EXERCISE OBJECTIVE
Render the lines between the one holding "Task: Collapse the views folder chevron" and the one holding "Action: click(x=59, y=42)", inclusive, as a Markdown table with columns Row and Line, skipping blank lines. Leave the pictures out of the table.

ENTRIES PROVIDED
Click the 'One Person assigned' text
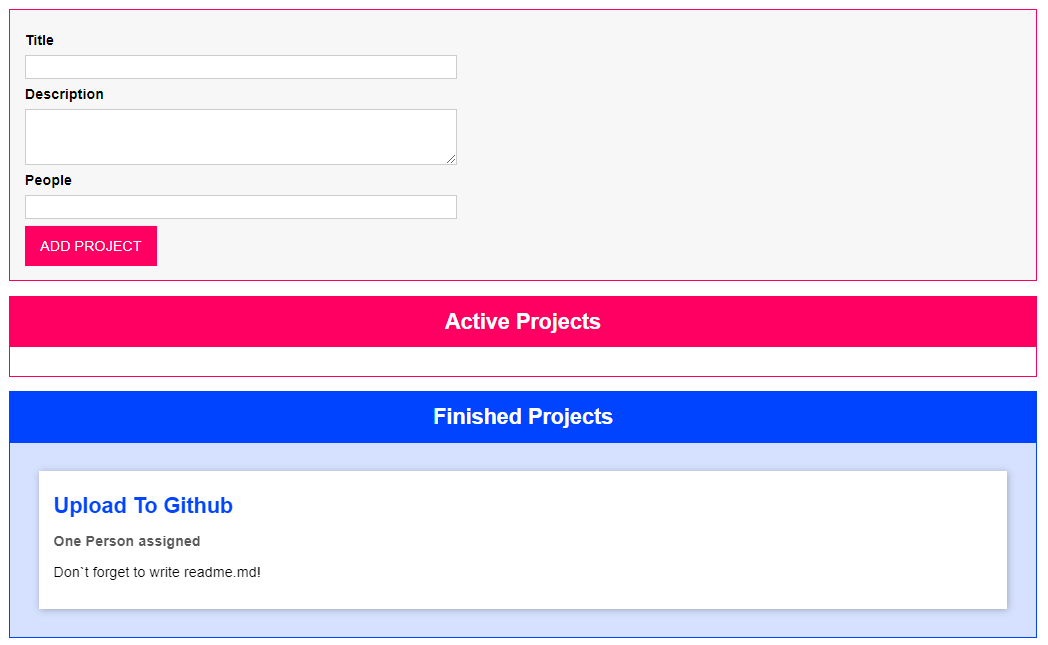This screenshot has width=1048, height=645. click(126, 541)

---

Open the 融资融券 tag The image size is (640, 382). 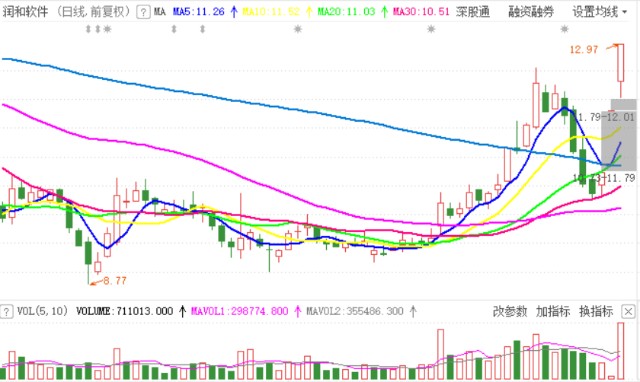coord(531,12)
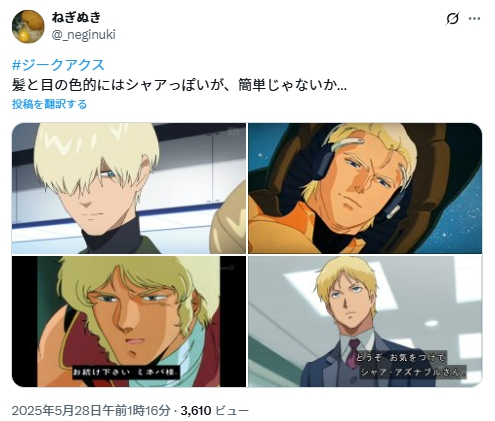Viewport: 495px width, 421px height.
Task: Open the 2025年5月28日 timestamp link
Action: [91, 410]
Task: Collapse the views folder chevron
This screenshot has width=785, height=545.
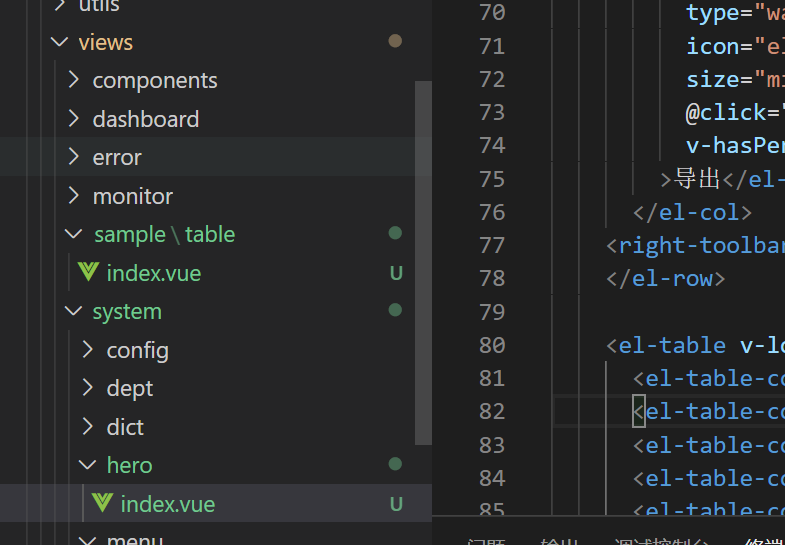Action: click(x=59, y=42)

COMPLETED EXERCISE
| Row | Line |
|---|---|
| 1 | Task: Collapse the views folder chevron |
| 2 | This screenshot has width=785, height=545. |
| 3 | Action: click(x=59, y=42) |